After our hike we arrived to Ladera Resort. We got a special tour of the hotel (which has changed dramatically in 15 years), met the woman who made Sara's bouquet, and enjoyed a delicious lunch overlooking the Pitons. What a fun walk down memory lane!

Our wedding at Ladera Resort in St. Lucia in 2005
Standing on the patio where we were married in 2005
Looking down from Ladera Resort at the bay where we moored Borealis 
On the way north we stopped at Anse Chastanet (driving down the worst road we've ever driven on - it took us 30 minutes to travel less than 5 miles) to snorkel the bay and reef, which many say is the best in the island.

Pigeon Island

On November 20, we motored in very light winds again 10 nm north toward Rodney Bay to drop our anchor off scenic Pigeon Island, a park and the former main island base of the British navy. The island has a shady park, fort and barracks ruins, and hiking trails to the peaks of two scenic overlooks.

What a drag

The following day, November 21, we raised anchor and moved the boat across the large bay to anchor closer to the marina and stores for provisioning. The navigation guides said the bay had "mainly good holding" but our oversized Mantus anchor, which is usually quick to bite, only scraped along the grassy, rocky bottom. After 6 attempts and nearly two hours, we finally found a patch of sand and good holding to sleep soundly!

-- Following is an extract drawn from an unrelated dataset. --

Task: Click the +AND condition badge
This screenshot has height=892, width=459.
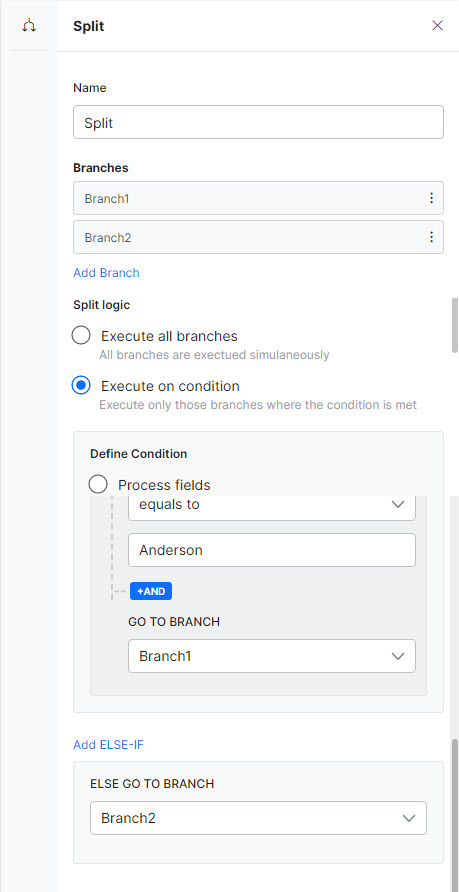Action: click(x=151, y=591)
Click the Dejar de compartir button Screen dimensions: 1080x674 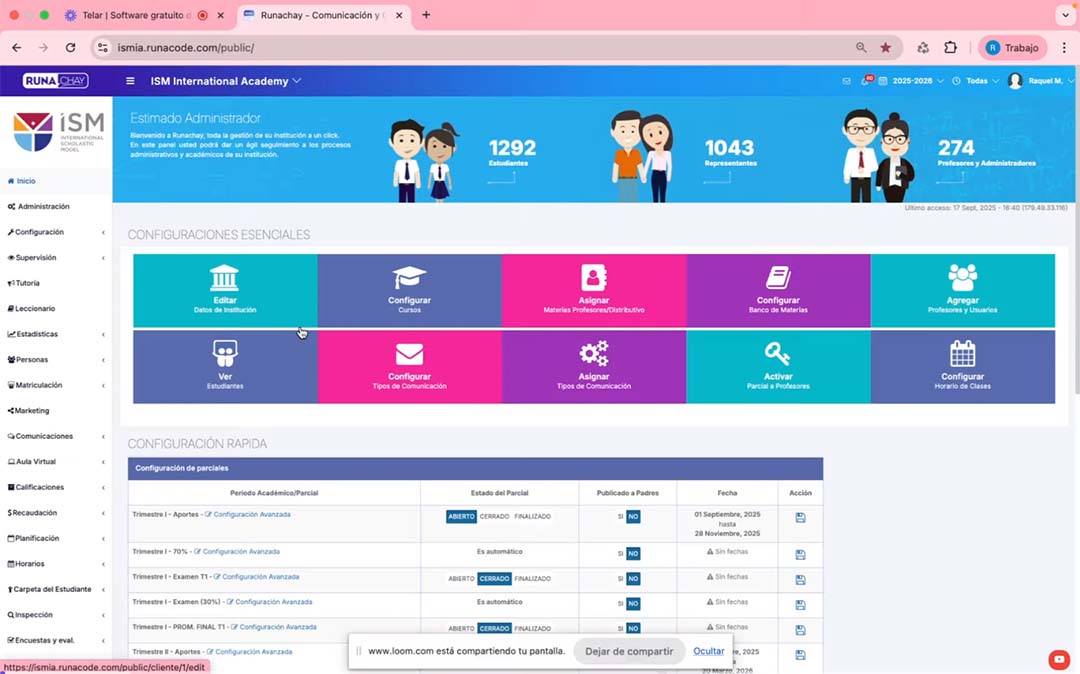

Out zigzagging path across the bay to find a good anchoring spot

Rodney Bay has large malls and some of the best shopping in the southern Windward islands. With only a few days until Thanksgiving, we visited several of the islands large Massy stores, including one that catered to expats, where we were able to find a frozen turkey breast, canned cranberry and pumpkin, and dried bread cubes for stuffing!

It wasn't all fun though, after joining friends ashore at an evening jam session, our outboard dinghy engine (which we just purchased new in Grenada this summer) kept conking out and wouldn't go faster than idle speed (which is troublesome at night when you can't wave for help or when you are anchored a mile from the marina dinghy dock). Nick took apart and cleaned the carburetor, drained and polished the fuel, and finally blew out the fuel filter, which temporarily did the trick until we could get to Martinique and buy a replacement filter.

Undaunted by our dinghy troubles, we joined several cruising friends ashore at the popular weekly Gros Ilet Friday street party, where they close the village to traffic and offer music, drinks and amazing local street food.

Only one blurry picture from the Friday night street party - we were having too much fun for pictures!
On November 24, after two weeks of exploring St Lucia, we raised the sails and headed toward Martinique - our 10th country on this adventure!